Absolutely not, says Dr. Rachel Needle, a psychologist at the Center for Marital and Sexual Health of South Florida.

“In our society we are taught (mostly through movies), that our partner should be our best friend,” says Dr. Needle. “The truth is that your partner plays a lot of roles in your life — so why do they have to be your best friend too?”

It does seem like a lot of pressure to place on one person — partner, lover, professional does-this-outfit-make-me-look-fat-opinion-giver.

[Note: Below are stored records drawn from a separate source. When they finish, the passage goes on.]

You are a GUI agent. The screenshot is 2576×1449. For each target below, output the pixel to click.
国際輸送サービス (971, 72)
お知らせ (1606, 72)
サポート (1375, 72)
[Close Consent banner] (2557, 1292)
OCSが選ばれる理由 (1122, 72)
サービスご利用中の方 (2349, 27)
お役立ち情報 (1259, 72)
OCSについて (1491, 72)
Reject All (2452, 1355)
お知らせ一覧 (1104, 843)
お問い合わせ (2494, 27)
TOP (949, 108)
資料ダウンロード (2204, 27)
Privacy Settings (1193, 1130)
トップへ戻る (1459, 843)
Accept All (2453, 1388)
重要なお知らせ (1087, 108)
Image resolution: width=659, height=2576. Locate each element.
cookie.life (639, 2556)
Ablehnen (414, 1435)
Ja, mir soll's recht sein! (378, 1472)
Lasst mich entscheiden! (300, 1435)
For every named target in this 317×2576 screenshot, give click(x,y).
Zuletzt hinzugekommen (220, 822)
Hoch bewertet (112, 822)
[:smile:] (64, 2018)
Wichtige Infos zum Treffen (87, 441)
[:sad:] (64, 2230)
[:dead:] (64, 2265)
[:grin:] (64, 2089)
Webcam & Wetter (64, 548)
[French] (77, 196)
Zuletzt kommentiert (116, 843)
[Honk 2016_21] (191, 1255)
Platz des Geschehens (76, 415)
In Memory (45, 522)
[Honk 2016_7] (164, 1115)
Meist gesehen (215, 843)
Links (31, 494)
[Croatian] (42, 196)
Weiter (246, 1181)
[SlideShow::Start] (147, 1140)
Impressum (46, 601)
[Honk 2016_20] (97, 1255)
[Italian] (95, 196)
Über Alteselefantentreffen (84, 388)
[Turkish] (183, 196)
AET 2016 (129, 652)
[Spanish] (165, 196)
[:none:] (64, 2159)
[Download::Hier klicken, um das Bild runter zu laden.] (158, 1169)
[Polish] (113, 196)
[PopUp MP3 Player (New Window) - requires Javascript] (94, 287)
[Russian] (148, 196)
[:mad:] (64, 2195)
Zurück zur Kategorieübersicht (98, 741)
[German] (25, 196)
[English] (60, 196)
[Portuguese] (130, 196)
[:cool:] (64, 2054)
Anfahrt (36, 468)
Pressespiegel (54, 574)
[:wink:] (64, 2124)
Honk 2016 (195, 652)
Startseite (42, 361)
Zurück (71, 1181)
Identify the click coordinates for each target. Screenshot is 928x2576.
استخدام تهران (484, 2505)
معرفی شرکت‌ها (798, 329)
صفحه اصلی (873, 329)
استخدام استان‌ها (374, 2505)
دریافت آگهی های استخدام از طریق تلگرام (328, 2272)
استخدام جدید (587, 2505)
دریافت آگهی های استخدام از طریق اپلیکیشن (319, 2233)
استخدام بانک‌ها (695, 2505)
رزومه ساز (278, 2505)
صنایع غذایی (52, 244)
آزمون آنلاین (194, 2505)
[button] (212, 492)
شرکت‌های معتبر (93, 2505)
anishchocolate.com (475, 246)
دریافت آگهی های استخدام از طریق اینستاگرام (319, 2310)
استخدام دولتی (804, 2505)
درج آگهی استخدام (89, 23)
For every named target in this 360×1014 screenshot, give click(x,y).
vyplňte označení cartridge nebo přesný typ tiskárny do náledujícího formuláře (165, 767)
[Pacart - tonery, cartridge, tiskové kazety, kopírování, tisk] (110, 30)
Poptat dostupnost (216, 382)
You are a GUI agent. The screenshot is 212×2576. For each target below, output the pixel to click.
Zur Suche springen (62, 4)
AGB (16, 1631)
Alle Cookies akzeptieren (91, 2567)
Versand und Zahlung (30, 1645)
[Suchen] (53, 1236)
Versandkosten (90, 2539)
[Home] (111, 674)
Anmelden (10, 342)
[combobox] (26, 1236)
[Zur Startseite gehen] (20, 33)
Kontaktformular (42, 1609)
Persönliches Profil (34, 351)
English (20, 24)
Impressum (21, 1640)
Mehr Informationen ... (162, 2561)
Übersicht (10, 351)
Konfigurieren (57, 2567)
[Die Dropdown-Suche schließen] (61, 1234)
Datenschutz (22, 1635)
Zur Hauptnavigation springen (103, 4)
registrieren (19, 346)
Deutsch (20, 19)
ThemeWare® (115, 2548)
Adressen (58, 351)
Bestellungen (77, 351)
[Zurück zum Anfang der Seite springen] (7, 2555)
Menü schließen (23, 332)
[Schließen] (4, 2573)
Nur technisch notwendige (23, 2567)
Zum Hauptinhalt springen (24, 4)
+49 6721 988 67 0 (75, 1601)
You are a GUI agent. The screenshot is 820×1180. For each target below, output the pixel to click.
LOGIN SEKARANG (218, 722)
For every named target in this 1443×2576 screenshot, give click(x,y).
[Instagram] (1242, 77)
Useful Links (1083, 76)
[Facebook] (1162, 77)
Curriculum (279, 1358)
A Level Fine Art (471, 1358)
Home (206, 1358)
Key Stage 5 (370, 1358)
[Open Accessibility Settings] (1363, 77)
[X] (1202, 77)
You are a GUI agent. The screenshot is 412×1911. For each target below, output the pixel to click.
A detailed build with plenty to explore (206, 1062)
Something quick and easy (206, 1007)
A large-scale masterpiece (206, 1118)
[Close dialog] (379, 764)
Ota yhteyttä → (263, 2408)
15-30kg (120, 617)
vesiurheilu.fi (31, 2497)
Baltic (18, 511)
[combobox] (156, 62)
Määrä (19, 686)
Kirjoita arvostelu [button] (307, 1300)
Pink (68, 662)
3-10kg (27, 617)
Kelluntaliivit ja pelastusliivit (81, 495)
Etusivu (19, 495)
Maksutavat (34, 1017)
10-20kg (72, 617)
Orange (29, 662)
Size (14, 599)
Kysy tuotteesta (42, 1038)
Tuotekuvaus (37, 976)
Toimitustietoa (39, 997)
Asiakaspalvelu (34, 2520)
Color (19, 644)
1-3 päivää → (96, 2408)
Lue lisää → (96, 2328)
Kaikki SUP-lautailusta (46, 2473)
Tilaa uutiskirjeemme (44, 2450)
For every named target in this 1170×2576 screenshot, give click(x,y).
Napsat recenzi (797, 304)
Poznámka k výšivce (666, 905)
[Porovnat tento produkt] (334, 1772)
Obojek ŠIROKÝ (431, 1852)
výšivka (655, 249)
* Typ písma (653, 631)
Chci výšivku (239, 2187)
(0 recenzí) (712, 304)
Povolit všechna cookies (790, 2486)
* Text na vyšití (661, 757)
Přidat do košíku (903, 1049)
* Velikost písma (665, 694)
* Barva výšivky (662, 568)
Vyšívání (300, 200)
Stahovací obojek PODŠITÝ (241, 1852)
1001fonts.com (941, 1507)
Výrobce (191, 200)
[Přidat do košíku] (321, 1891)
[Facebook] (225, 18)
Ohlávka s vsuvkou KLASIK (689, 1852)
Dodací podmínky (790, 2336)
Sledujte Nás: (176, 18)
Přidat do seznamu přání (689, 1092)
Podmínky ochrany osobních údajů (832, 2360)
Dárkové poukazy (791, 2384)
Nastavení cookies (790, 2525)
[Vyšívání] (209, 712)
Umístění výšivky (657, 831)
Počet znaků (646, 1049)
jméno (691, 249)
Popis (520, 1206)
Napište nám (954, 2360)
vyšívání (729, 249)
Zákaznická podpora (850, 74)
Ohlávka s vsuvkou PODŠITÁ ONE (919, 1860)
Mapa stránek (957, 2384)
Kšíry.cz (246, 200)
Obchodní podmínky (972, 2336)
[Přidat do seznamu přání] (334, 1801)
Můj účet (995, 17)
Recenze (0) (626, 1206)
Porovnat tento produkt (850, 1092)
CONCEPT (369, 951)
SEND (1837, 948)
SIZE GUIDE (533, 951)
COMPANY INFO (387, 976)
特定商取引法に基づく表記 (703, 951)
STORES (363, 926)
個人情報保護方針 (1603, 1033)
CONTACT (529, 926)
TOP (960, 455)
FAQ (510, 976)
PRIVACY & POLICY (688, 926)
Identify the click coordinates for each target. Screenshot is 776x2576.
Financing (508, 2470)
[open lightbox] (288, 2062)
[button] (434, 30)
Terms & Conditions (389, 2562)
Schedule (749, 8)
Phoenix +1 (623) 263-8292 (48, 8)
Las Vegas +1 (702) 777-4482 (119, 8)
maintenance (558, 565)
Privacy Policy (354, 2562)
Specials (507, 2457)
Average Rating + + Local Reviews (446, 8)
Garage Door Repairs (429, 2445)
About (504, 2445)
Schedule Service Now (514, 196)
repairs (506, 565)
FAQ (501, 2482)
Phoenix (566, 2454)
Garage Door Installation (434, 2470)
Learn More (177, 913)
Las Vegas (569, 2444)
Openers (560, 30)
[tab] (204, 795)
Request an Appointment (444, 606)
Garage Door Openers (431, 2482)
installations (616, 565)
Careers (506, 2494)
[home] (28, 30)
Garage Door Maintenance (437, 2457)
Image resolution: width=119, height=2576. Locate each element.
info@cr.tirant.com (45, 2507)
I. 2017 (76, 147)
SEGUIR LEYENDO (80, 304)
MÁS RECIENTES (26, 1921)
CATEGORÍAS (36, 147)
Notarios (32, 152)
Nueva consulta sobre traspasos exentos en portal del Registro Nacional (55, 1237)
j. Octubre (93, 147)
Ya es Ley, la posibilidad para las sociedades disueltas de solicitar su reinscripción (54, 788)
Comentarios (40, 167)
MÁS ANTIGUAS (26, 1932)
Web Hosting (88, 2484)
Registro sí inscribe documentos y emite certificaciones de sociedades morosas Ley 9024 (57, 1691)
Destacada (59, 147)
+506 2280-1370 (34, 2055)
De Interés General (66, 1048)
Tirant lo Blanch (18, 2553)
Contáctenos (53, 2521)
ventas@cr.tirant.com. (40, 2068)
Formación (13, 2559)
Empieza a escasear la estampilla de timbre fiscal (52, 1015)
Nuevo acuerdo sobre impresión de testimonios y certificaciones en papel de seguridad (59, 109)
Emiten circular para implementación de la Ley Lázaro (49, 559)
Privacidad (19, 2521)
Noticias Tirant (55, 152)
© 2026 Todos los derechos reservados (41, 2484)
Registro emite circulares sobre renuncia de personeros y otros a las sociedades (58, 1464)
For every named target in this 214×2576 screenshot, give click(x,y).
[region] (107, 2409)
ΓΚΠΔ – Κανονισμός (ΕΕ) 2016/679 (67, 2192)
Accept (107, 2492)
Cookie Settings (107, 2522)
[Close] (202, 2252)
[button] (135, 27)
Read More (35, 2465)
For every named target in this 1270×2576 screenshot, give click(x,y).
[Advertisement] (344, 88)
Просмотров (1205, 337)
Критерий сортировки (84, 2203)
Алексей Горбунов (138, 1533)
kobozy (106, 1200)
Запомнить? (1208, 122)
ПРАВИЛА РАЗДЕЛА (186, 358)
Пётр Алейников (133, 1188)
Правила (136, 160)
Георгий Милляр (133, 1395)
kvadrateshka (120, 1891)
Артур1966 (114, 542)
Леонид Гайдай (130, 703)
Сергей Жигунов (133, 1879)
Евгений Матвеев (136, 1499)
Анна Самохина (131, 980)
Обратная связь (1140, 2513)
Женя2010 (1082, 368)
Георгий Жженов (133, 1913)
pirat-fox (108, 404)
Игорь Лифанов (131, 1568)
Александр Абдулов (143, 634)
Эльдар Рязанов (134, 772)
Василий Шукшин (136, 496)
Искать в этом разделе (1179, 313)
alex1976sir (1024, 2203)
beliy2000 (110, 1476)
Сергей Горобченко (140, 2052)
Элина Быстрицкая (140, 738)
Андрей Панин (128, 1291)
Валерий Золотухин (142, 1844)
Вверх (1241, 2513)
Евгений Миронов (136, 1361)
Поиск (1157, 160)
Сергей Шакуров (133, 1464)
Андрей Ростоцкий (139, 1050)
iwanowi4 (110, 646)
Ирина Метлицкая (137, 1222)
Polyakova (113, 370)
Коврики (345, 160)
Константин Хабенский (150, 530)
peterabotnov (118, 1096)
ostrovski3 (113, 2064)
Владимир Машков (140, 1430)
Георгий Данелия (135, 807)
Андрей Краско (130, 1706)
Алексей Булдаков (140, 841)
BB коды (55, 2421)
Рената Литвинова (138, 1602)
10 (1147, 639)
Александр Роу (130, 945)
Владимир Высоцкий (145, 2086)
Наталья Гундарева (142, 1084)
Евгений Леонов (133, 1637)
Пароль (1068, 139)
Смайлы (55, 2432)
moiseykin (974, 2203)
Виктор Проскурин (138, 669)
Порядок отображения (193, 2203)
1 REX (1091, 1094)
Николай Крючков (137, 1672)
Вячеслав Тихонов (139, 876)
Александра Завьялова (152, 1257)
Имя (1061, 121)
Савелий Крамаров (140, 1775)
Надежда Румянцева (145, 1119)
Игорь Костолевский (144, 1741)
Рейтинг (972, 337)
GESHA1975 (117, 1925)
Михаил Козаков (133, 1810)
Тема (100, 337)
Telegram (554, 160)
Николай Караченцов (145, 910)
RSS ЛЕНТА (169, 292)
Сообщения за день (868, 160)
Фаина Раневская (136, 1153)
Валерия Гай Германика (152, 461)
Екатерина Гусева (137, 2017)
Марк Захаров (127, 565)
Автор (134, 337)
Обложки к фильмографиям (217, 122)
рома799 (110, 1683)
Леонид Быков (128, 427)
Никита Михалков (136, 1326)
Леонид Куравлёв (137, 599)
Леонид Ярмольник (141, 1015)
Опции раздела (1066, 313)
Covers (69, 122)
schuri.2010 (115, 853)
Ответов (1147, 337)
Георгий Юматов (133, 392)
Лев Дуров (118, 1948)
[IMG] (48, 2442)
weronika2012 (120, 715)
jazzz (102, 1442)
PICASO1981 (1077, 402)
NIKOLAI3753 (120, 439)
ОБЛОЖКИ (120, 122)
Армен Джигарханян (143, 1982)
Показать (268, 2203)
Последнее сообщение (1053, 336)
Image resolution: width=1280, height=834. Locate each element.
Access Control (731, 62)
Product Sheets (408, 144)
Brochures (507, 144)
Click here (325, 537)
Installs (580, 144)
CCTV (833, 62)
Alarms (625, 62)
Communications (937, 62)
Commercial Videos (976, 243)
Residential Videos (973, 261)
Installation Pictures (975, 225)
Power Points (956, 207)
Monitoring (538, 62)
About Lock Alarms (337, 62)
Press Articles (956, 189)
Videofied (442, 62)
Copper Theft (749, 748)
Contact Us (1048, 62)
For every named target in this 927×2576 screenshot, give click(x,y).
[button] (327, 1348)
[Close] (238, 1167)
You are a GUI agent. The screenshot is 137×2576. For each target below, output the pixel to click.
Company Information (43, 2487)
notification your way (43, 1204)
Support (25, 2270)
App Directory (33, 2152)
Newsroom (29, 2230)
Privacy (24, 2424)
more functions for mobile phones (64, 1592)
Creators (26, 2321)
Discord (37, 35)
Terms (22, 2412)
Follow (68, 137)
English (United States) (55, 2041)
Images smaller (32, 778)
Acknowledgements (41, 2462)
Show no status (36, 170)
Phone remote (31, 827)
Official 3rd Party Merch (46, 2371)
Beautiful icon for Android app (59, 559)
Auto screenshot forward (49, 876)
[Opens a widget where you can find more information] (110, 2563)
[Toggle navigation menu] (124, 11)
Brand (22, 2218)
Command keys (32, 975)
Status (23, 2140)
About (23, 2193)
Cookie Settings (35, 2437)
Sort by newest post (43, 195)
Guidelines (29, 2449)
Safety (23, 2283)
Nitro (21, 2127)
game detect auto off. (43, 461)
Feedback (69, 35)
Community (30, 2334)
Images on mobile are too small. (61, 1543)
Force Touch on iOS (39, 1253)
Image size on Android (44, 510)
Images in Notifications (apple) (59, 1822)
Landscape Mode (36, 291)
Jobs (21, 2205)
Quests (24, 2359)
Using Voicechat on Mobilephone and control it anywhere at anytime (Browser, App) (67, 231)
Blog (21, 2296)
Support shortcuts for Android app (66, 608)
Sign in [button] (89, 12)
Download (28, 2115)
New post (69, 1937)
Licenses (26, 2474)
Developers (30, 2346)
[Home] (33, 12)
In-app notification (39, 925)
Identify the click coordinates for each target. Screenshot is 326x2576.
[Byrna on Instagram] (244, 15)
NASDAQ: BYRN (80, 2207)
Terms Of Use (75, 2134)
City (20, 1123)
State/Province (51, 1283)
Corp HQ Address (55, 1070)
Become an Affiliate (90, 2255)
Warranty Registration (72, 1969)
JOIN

And although I do know of some couples who do absolutely everything together, from working together, to eating every meal together, to exercising together, I have to admit, I’m not sure I could take that level of 24/7 togetherness. My husband and I do like to spend time apart from each other. We both have rather introverted tendencies and need that alone time to recharge our personal batteries.

But when it comes right down to it, I do consider my husband to be my best friend. There is simply no other person in this entire world that I would rather be with or have a conversation with. This is a man who has watched me give birth, bathed me when I was delirious with fever, even helped me to breastfeed our baby when I was too weak. In short, we have been through everything together and there is no one that I feel more comfortable — or more like myself — with. I really do think he is my best friend.

That being said, however, my husband simply can not fulfill all the roles in my life. I couldn’t survive without my different sets of friends — my girlfriends, my “mom friends,” my writing friends, my blogging buds, even my Facebook friends. They all represent different sides of me and I am fully aware that my husband can’t be all of those things, nor would I want him to be.

And as Dr. Needle points out, in many instances, couples meet later in life, coming together with established friends already, so it’s important to respect those relationships.

“Both partners were living separate lives before they met, and it’s important to still have maintain some friendships and some space between the couple,” she explains. She also warns that getting too comfortable with your spouse as your BFF might put a damper on things in the bedroom. 

“There should definitely be a foundation of a great friendship in a romantic relationship,” she says. “But being ‘best friends’ might also impact your sexual desire for your partner.”

So if you happen to be unlike me and have a BFF who is not your spouse, Dr. Needle claims that you’re on the best track. “Every couple is different of course,” she claims. “But in general, it is good to maintain close friendships and a “best” friend outside of just your spouse!”